[Entries on where targets appear]
** Start **

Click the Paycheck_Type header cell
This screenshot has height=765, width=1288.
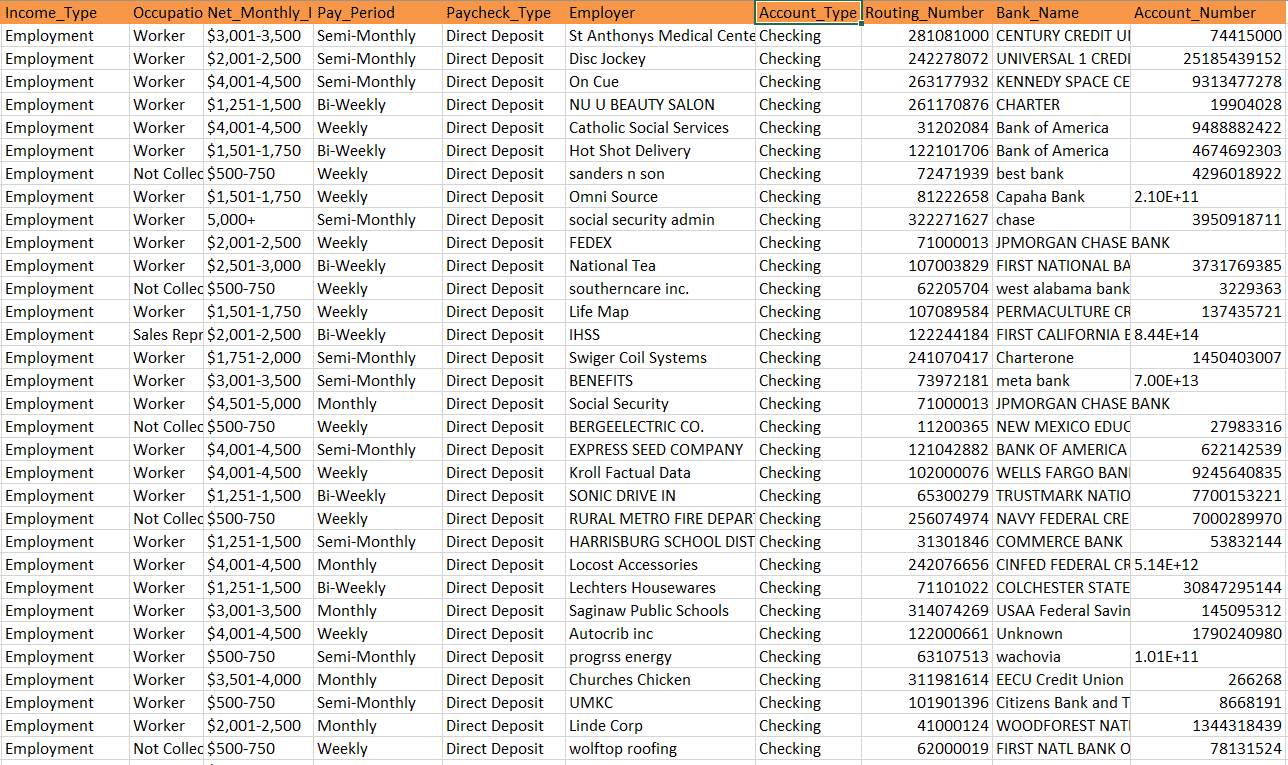coord(503,13)
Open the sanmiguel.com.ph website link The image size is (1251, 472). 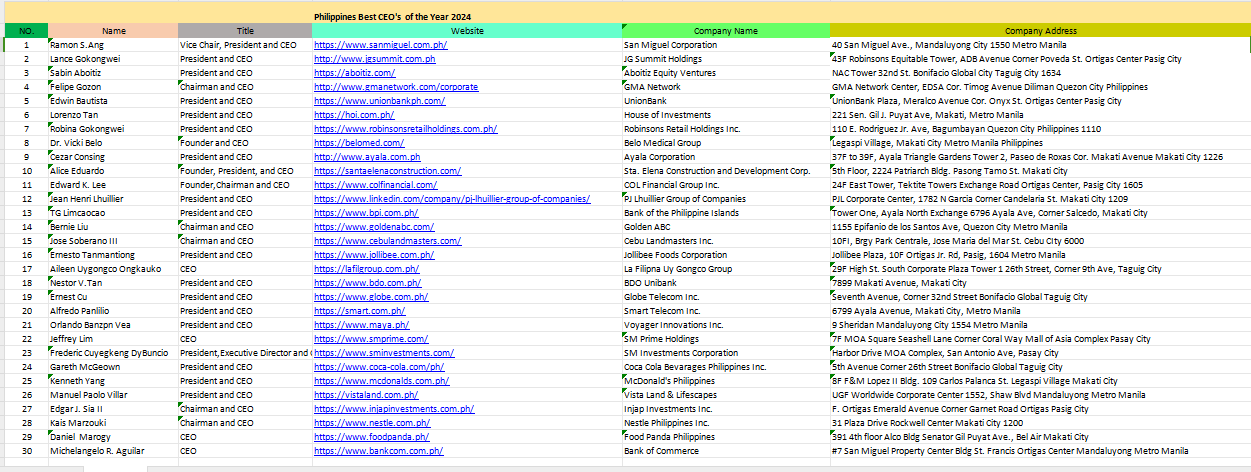coord(372,45)
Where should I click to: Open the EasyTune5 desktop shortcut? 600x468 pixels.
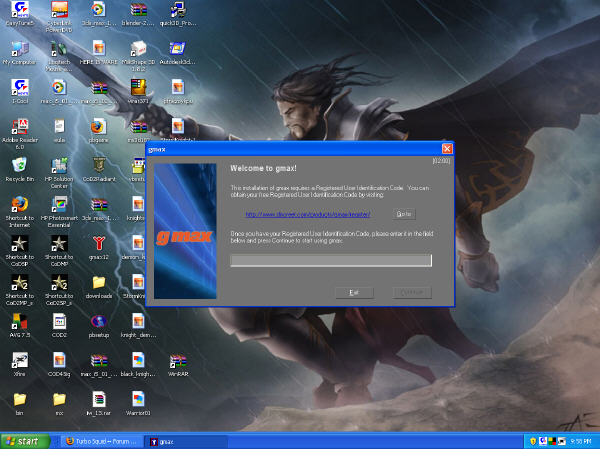(20, 14)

** End **

The request:
Please write out again the part of the entries that opens with the line containing "Where should I" and runs through the end of the entries, keeping the request text and shifting every number in the answer coordinates by -7. Leave the pictures out of your answer.

Task output:
Where should I click to: Open the EasyTune5 desktop shortcut? 600x468 pixels.
(13, 7)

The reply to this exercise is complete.